There was confusion all around, with hands running and orders shouted. I sat up, trying to collect my scattered wits.
“What is it?” I demanded of Hodges, who staggered to his feet and reached down to lift me up. “What’s happened?”
“The fucking mainmast’s split,” he said succinctly. “Saving your presence, ma’am, but it has. And now there’ll be hell to pay.”
The Porpoise limped slowly south, not daring to risk the banks and shoals of the passage without a mainmast. Instead, Captain Leonard put in for repairs at the nearest convenient anchorage, Bottle Creek, on the shore of North Caicos Island.
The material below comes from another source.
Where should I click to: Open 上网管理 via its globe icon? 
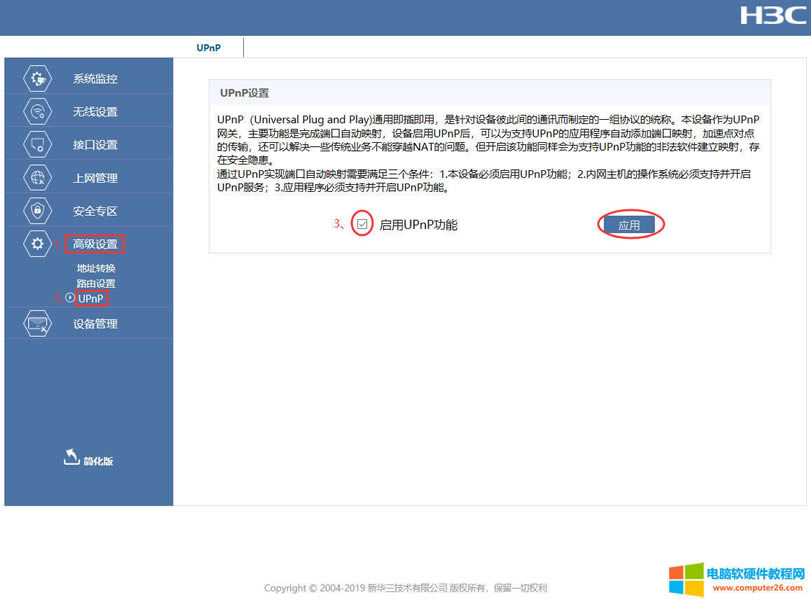pos(38,177)
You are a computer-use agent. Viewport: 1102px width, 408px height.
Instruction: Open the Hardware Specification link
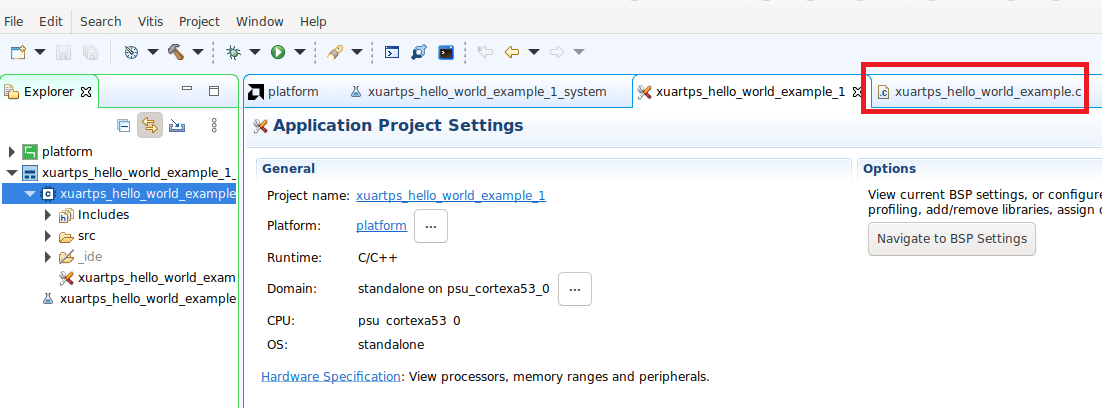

This time, we were allowed ashore, but no great good did it do me. Tiny and dry, with few sources of fresh water, the Turks and Caicos provided little more than numerous tiny bays that might shelter passing ships caught in storms. And the idea of hiding on a foodless, waterless island, waiting for a convenient hurricane to blow me a ship, did not appeal.
To Annekje, though, our change of course suggested a new plan.
“I know these island,” she said, nodding wisely. “We go round now, Grand Turk, Mouchoir. Not Caicos.”
I looked askance, and she squatted, drawing with a blunt forefinger in the yellow sand of the beach.
“See—Caicos Passage,” she said, sketching a pair of lines. At the top, between the lines, she sketched the small triangle of a sail. “Go through,” she said, indicating the Caicos Passage, “but mast is gone. Now—” She quickly drew several irregular circles, to the right of the passage. “North Caicos, South Caicos, Caicos, Grand Turk,” she said, stabbing a finger at each circle in turn. Go round now—reefs. Mouchoir.” And she drew another pair of lines, indicating a passage to the southeast of Grand Turk Island.